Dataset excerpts
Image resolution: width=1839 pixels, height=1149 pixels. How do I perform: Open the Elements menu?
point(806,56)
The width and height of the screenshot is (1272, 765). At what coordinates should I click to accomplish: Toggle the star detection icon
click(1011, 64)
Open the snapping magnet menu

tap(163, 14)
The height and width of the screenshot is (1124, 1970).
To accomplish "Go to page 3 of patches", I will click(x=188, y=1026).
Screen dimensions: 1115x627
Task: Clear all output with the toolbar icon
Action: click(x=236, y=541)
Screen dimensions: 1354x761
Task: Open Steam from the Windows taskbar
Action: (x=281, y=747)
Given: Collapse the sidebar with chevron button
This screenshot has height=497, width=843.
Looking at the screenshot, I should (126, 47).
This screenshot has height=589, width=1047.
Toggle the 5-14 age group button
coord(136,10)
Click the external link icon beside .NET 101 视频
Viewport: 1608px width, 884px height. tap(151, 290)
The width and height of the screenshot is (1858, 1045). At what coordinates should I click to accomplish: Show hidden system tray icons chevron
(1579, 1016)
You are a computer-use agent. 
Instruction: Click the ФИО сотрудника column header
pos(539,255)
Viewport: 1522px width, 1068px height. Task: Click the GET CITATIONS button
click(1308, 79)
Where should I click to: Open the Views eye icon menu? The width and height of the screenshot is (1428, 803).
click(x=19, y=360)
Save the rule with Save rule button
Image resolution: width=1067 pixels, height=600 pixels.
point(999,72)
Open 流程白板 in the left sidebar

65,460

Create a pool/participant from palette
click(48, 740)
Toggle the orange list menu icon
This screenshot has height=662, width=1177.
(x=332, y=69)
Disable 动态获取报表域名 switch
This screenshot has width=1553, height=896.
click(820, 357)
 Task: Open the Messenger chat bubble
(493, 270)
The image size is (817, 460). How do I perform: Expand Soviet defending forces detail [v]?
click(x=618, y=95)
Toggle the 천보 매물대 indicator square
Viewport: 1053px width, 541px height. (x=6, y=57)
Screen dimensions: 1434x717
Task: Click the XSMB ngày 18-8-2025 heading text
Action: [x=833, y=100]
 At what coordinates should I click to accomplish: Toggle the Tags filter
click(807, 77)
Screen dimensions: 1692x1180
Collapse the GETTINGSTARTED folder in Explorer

● **EXERCISE**: Counting the line that contains "Screen dimensions: 1692x1180" as the first, copy exactly every line through the end of the records, and nothing else.

● **RESPONSE TO THIS TASK**:
Screen dimensions: 1692x1180
Collapse the GETTINGSTARTED folder in Explorer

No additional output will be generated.